*Requirement:*
Which lines in the items below contain the string "link"? Pick out each of those lines and copy it in full.

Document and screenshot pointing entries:
= = = = = = =
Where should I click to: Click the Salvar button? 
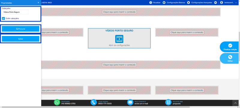[20, 39]
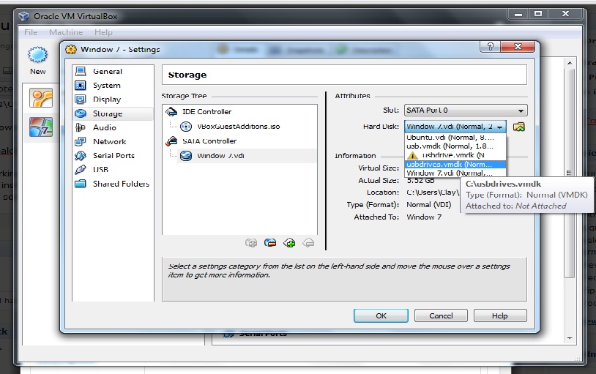
Task: Select VBoxGuestAdditions.iso in Storage Tree
Action: click(x=238, y=127)
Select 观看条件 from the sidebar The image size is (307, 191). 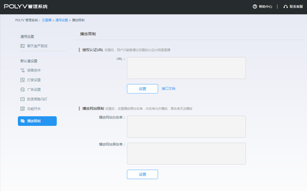pos(34,70)
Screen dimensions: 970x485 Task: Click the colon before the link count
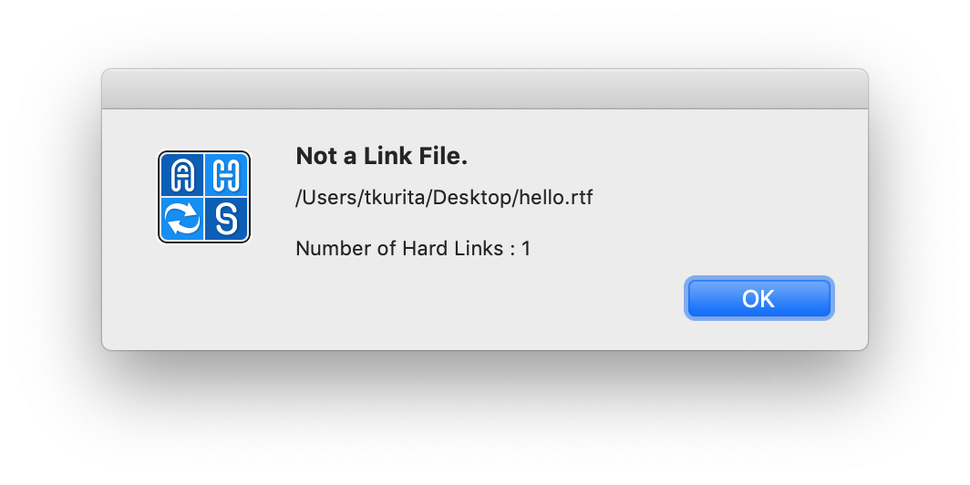pyautogui.click(x=509, y=248)
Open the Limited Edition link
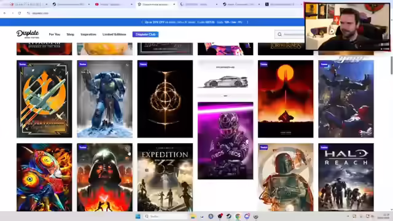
= = = = = = =
*Complete answer:*
Screen dimensions: 970x485 Task: Click the colon before the link count
Open the Limited Edition link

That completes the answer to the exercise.